Mango Markets, a Solana (SOL)-based decentralized exchange (DEX), has proposed a $500,000 settlement with the U.S. Commodity Futures Trading Commission (CFTC).
The DEX’s decentralized autonomous organization (DAO) voted this week to approve a cease and desist agreement that would impose civil fines and various product regulation violations.
If the CFTC agrees, the civil penalty of $500,000 will be paid by Mango DAO and two related entities: Blockworks Foundation and Mango Labs, LLC.
The CFTC and the Securities and Exchange Commission (SEC) launched an investigation into Mango Markets after cryptocurrency trader Abraham Eisenberg exploited the protocol to trade $110 million worth of digital assets in 2022.
In August, Mango DAO members voted to approve the settlement with the SEC, which accused them of violating several provisions of the Securities Act of 1933 and 1934.
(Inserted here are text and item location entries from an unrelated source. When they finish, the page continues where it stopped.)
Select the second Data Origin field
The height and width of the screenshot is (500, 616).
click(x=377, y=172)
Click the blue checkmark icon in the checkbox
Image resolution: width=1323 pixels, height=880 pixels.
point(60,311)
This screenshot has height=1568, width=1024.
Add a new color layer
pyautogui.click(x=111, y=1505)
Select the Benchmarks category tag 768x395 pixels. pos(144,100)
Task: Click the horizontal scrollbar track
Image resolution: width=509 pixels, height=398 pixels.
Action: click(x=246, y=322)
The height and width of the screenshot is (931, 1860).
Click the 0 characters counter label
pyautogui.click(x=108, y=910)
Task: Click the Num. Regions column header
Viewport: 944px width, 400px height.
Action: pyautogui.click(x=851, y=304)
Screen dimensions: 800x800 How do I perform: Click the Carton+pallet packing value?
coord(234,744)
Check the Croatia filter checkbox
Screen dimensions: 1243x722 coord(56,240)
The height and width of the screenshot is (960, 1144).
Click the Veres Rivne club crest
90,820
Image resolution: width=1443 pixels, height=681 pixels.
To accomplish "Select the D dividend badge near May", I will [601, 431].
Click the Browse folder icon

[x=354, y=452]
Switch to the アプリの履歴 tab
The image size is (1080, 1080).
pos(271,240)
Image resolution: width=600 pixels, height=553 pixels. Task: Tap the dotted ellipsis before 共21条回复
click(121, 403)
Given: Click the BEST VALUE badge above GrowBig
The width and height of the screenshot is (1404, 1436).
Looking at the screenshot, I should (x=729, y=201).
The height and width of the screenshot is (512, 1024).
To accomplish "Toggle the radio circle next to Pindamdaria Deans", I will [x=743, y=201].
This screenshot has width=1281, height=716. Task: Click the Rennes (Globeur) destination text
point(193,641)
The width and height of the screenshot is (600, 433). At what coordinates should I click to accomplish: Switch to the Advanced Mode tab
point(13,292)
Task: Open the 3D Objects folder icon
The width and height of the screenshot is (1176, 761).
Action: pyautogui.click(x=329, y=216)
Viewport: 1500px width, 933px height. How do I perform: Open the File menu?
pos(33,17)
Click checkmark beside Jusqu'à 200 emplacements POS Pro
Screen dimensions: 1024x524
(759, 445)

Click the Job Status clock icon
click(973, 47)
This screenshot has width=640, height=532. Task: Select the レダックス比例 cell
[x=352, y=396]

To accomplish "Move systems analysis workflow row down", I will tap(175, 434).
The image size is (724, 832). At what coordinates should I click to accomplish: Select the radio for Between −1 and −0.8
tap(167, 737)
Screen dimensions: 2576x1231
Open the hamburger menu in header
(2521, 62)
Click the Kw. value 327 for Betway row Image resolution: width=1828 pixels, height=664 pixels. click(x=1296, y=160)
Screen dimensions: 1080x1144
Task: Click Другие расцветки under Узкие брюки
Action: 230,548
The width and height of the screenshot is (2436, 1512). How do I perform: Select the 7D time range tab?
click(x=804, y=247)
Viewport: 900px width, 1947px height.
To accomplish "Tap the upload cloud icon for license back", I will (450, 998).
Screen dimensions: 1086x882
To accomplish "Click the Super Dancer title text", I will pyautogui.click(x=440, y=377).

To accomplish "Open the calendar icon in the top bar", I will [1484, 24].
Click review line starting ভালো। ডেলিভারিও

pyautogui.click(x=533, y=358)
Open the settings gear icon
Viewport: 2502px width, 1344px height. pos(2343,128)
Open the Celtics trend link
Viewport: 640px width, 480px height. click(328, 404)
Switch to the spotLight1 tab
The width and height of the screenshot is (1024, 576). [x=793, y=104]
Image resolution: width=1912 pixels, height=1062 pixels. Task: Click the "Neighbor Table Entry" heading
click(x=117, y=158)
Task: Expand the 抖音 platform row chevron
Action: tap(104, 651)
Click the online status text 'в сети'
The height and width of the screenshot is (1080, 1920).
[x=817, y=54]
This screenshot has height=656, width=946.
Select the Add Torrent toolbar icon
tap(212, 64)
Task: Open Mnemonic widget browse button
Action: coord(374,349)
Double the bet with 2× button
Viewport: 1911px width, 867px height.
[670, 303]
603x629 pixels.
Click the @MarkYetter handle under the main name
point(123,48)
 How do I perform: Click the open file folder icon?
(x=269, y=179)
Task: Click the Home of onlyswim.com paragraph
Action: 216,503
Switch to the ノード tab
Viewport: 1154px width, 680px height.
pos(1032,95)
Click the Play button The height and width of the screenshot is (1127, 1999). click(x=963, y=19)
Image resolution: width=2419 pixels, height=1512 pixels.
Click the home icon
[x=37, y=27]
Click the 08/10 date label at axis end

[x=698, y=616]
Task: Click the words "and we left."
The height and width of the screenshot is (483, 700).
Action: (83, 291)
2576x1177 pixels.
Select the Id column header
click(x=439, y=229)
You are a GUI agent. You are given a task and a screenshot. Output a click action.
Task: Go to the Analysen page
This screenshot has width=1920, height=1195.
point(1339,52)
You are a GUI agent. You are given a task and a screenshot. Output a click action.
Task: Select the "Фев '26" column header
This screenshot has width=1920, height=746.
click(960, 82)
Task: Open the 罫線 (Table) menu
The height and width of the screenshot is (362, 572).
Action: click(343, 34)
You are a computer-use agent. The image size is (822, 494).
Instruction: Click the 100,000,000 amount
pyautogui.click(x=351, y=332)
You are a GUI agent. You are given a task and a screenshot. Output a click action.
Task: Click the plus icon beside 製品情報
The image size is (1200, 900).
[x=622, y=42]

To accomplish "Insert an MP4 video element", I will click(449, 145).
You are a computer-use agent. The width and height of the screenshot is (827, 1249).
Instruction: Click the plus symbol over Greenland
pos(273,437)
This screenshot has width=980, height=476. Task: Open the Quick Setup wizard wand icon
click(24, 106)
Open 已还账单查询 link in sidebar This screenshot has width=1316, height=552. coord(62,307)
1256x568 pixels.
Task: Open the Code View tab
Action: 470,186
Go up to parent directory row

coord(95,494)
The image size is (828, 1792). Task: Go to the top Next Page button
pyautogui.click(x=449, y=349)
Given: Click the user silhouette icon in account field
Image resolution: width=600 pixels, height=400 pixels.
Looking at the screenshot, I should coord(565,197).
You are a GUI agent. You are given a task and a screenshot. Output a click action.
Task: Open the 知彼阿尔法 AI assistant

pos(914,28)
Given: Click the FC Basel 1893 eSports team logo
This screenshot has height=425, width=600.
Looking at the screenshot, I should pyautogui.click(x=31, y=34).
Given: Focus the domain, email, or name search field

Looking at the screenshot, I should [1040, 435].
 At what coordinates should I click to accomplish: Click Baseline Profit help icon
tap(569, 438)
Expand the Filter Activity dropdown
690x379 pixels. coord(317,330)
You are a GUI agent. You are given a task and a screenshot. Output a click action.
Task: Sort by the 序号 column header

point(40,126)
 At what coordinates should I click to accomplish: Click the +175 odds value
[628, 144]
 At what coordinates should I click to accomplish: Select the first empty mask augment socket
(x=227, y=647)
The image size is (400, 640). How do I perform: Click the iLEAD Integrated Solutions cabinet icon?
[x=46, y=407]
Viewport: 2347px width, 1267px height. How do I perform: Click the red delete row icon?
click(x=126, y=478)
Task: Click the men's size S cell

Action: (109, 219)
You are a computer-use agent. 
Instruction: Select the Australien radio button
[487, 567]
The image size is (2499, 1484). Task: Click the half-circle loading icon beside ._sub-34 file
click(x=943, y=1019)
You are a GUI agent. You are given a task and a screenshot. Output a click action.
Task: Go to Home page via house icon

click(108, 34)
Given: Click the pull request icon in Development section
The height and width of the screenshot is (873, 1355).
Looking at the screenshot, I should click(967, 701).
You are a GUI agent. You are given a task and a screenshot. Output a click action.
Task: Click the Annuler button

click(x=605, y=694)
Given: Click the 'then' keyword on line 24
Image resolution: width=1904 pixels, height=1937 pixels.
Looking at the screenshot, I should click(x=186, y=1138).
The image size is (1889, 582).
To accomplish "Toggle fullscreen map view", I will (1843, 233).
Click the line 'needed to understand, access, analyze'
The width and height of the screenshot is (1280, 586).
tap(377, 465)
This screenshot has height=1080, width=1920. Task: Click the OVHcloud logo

If accepted by the SEC, the proposal would include the payment of a civil penalty of $233,228 and an agreement to “cease all offerings, sales, or resales of MNGO tokens on the Protocol through any instrument or device in interstate commerce within the United States.”
Additionally, the Protocol agrees to destroy or render unusable all MNGO tokens held within 10 days of the SEC accepting the terms.